A Political History Of The Earth

February 13, 2008

Long before the earth ever began, there was Al Gore.

Gore was lonely without people to speak to and workers to build and fly his personal jets. So he decided to create a system of democracy that would permit him to do whatever he liked “conveniently.” People would worship him and give him special prizes for being clever, and he could make people feel guilty about putting gum under the seats in kindergarten.

So Al Gore said, “Let there be government!” And there was government.

And Al Gore declared that it was very good for those in charge.

Then, after all sorts of fun, he realized that an adversary had come up against him in his campaign for a good, Al-serving society. A looming figure in the darkness, ready to burn down his pretty green forests and steal his diesel fuel at a moment’s notice. His name was George W. Bush.

This infuriated Al Gore. The earth had been his! And it would remain his! So he devised a plan to fight back. A sneaky plan. A tricksy plan.

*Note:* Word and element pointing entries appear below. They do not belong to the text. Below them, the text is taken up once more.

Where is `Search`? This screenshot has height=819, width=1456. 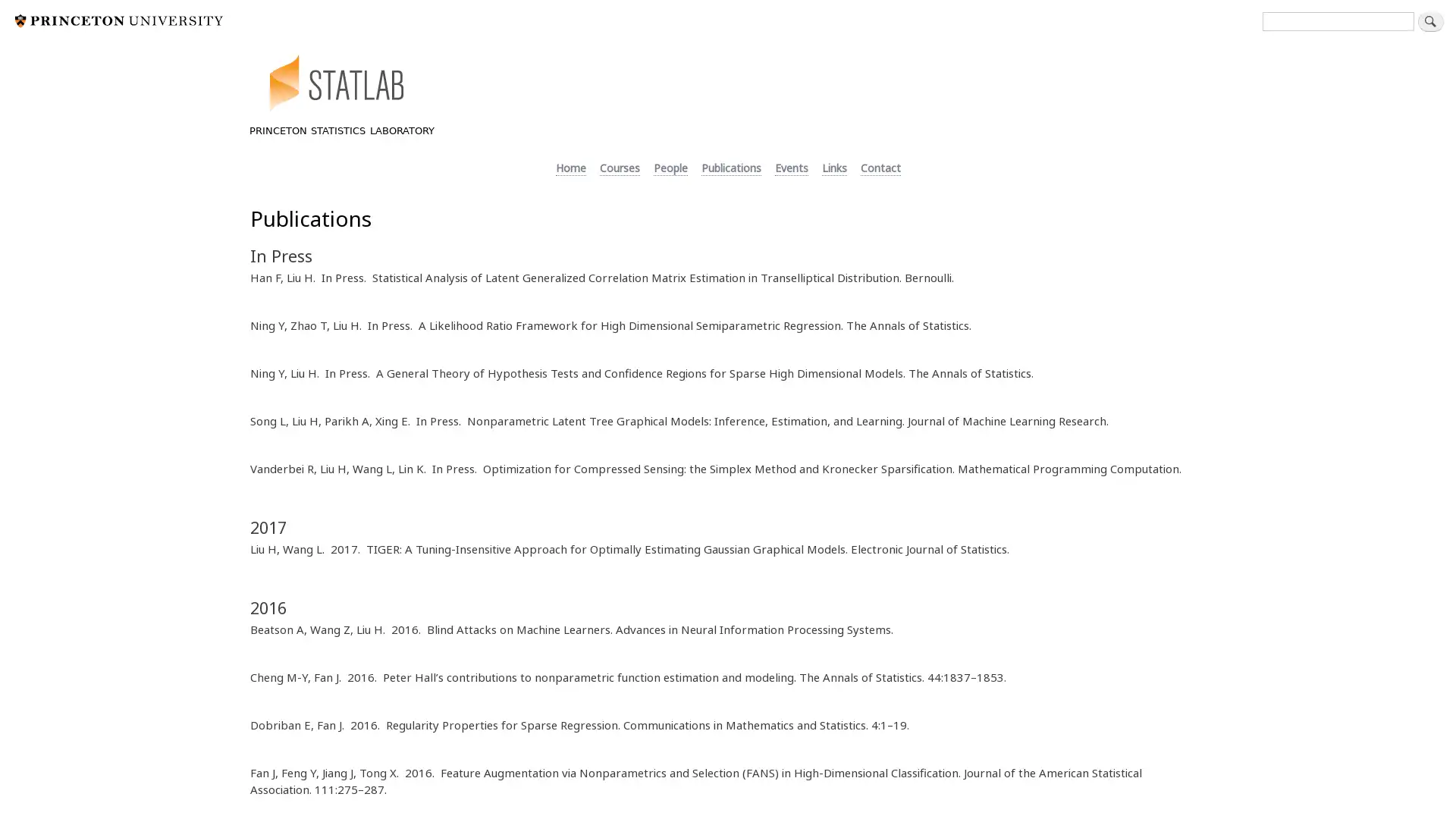
Search is located at coordinates (1429, 20).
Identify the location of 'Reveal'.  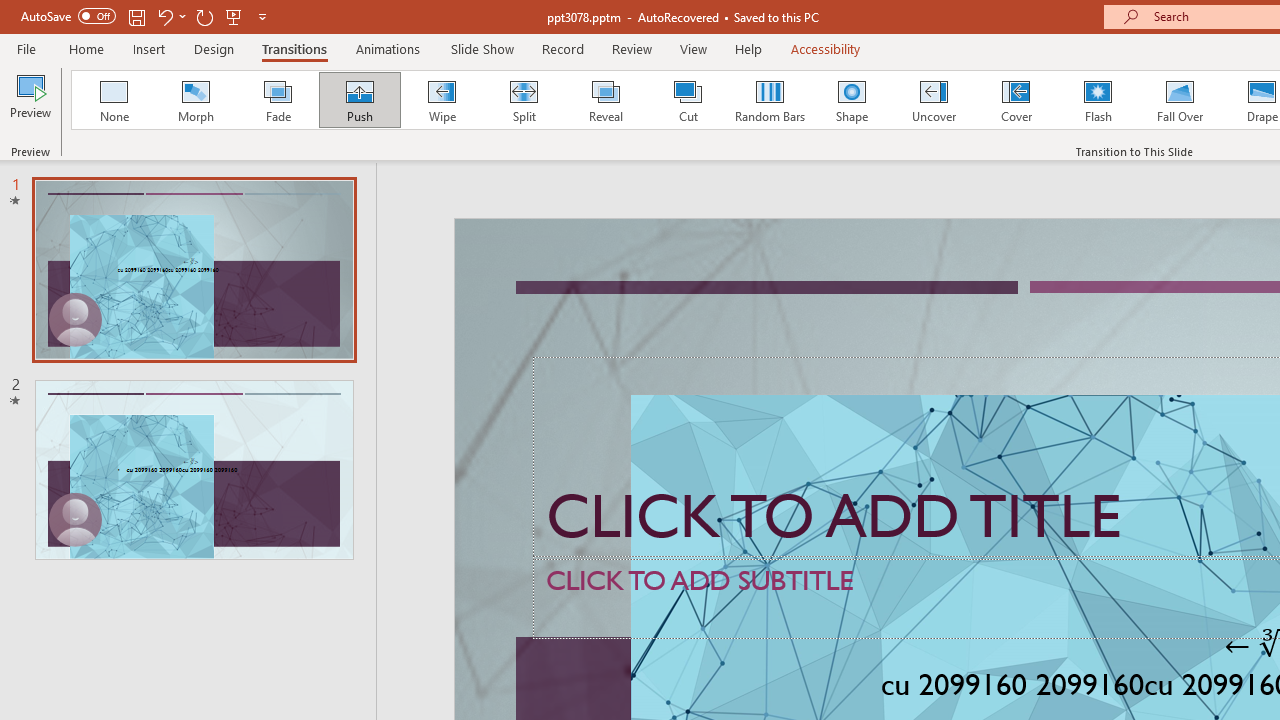
(604, 100).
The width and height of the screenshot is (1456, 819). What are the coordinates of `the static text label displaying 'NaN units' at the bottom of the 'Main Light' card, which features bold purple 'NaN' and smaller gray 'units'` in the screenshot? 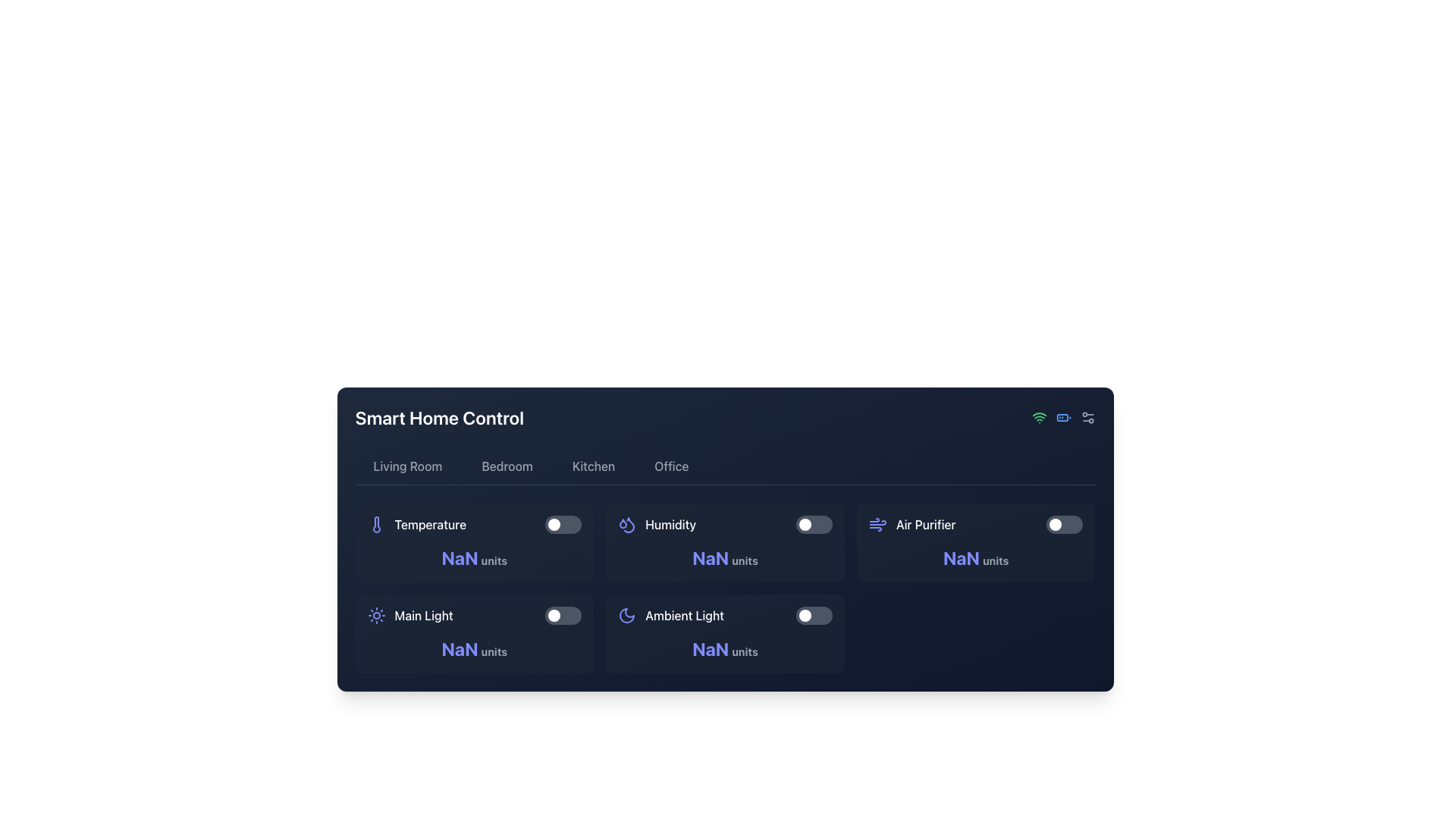 It's located at (473, 648).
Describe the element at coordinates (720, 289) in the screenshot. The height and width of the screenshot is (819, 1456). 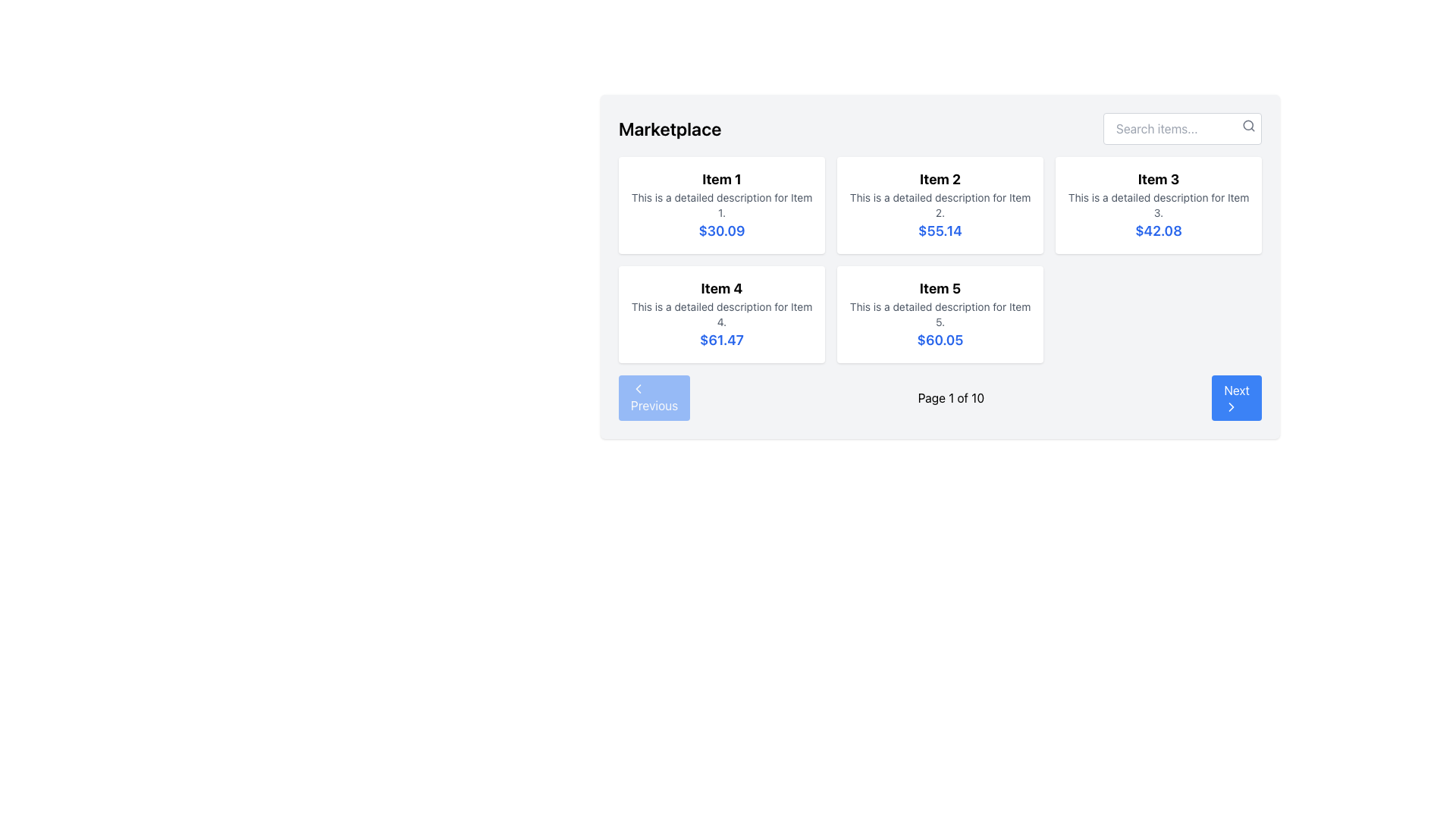
I see `the 'Item 4' text label located in the second row, left column of the grid layout in the 'Marketplace' section` at that location.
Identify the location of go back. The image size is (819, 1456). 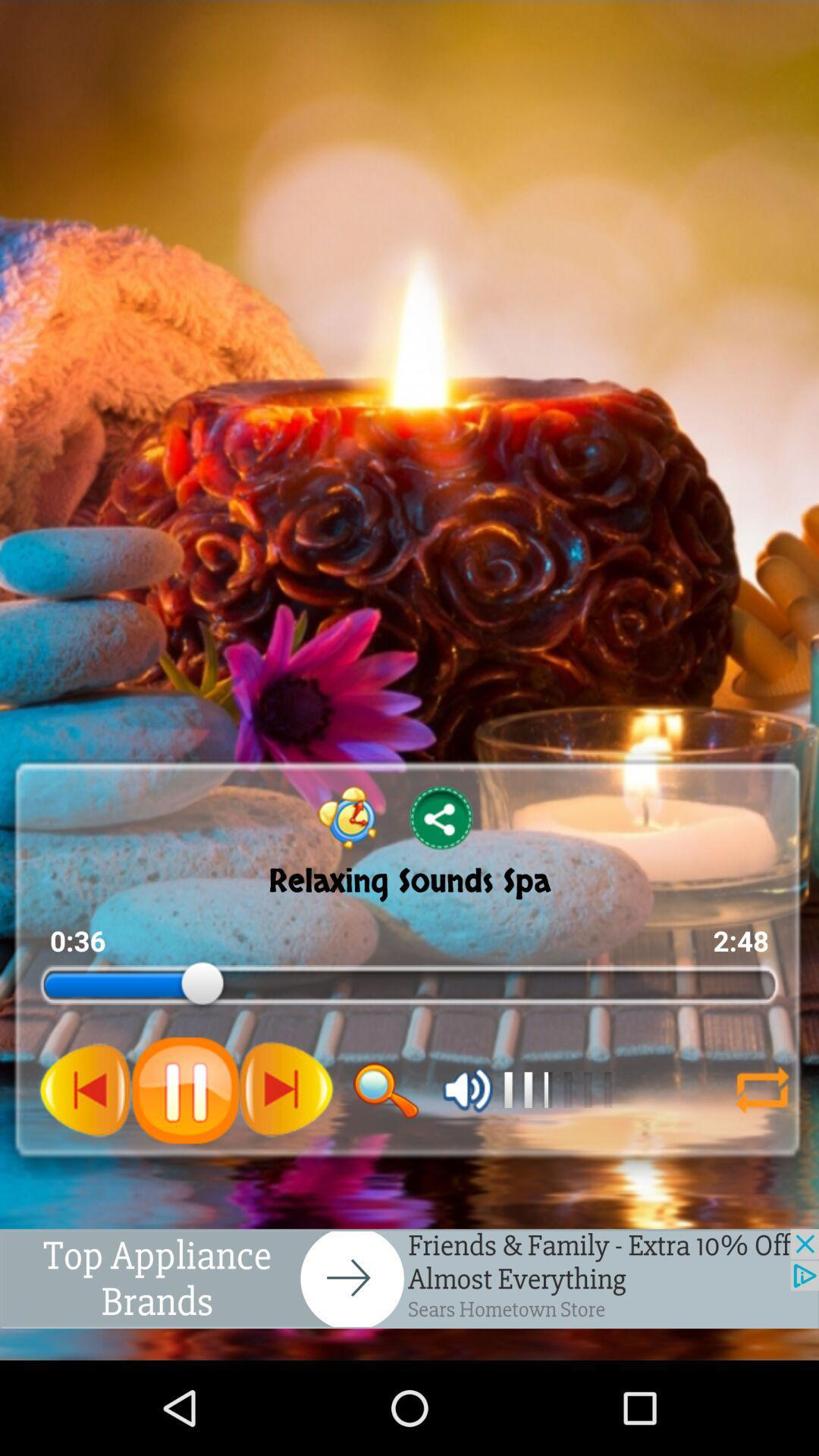
(86, 1089).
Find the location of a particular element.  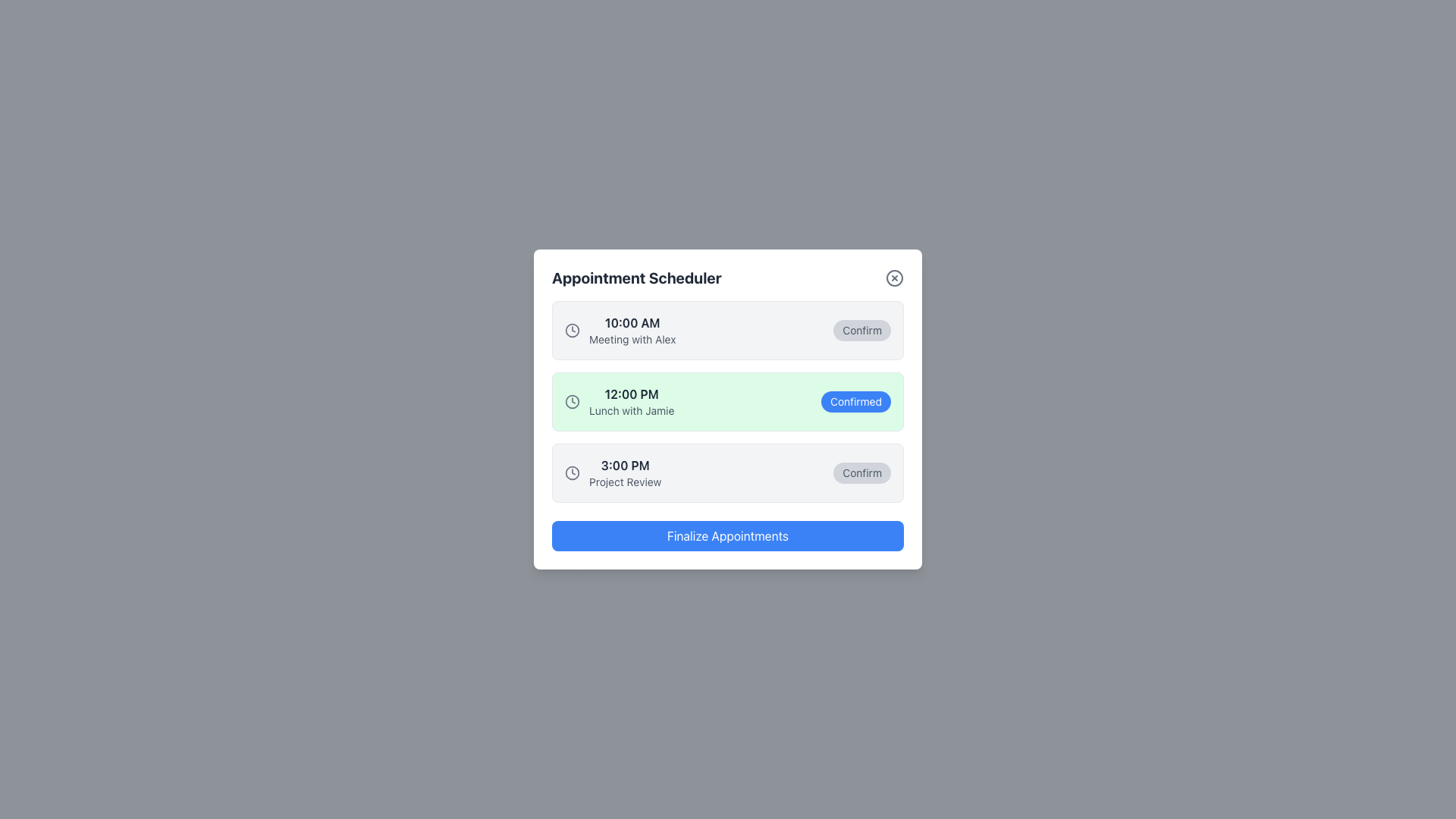

the middle appointment time slot in the scheduler, which contains details about the scheduled time and event description is located at coordinates (632, 400).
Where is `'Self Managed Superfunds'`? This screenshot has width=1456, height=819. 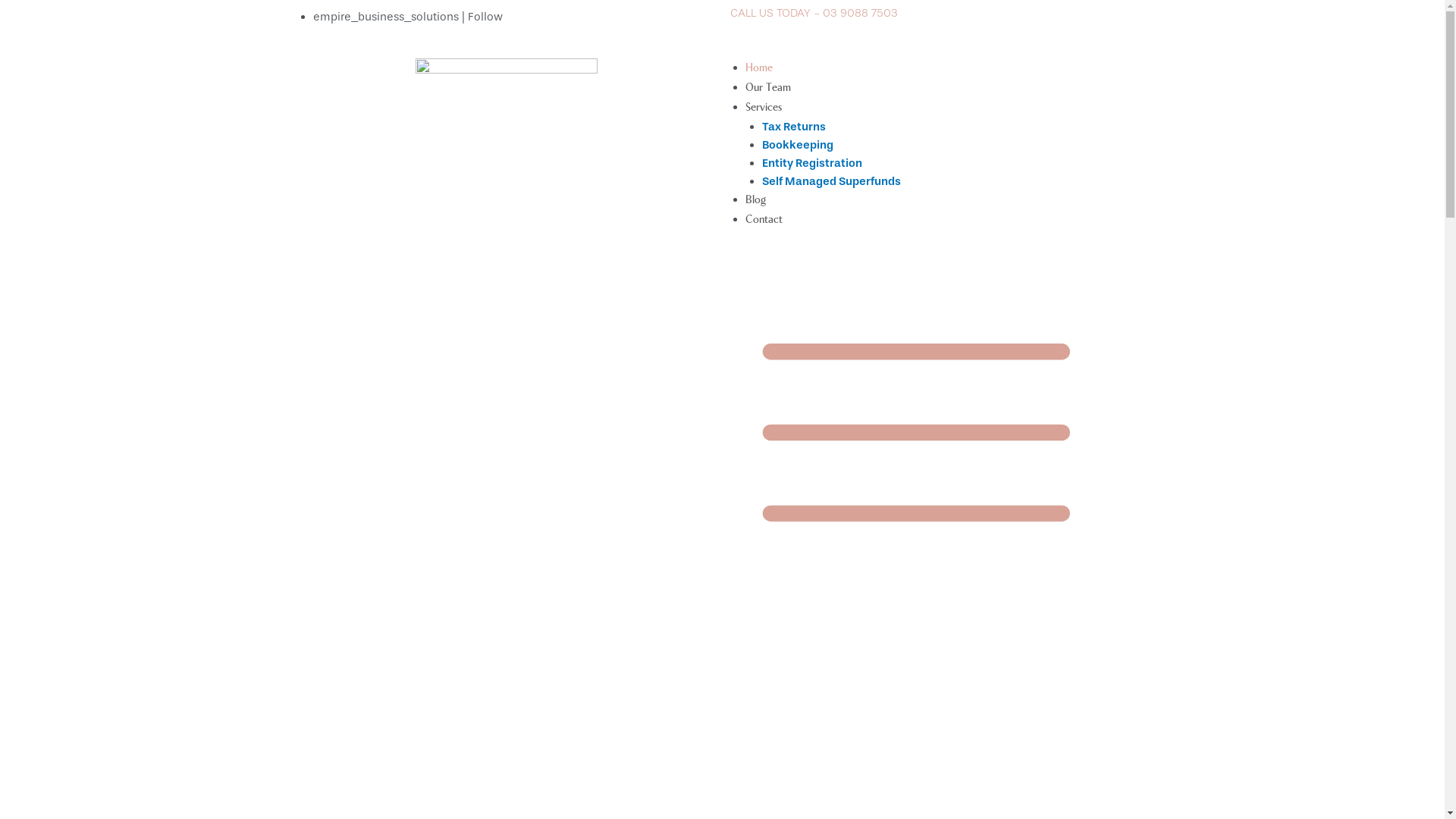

First, he programmed some of the people he had created to put Mr. Bush in his place, by writing mean things about him, saying he ate raw rabbit, and insulting his mom. When Bush just laughed and threatened him with “nucular warfare,” he pouted. Then he programmed Bush (hey, he created Bush, didn’t you know?) with an abhorrent, unintelligent Texan accent. Bush just snorted and chewed some “ol’ tobaccy,” and laughed at Al again. Al proceeded to inform Bush that his mommy would beat Bush’s mommy in arm wrestling. Bush retaliated to the taunts by insulting both of Al’s parents (“Yer ma was a hamster and yer pop stunk like elderberries”,) and then proceeded to call him an illegitimate child.

Al Gore couldn’t take much more of this. He phoned his mother, Pauline, and begged her to come and arm wrestle Bush’s mom. She refused at first, but when she found out that her “darlingest baby boy” would have to give up his carefully planned democracy to this man, she came. Bush called his mother over and the two moms set out to arm wrestle.

After a grueling fight, with much sweating, grunting, inquiries of “where on earth did you get your nails done?!” and short breaks to tear the men apart and give them time-outs, Bush’s mother, Barb, finally won.

All was lost for Al. Fighting back tears, he gave up his reign to Bush. Then, he flew away in his jet and was never seen again.


Hey everyone, I’m sorry about that. Kind of had a crazy week.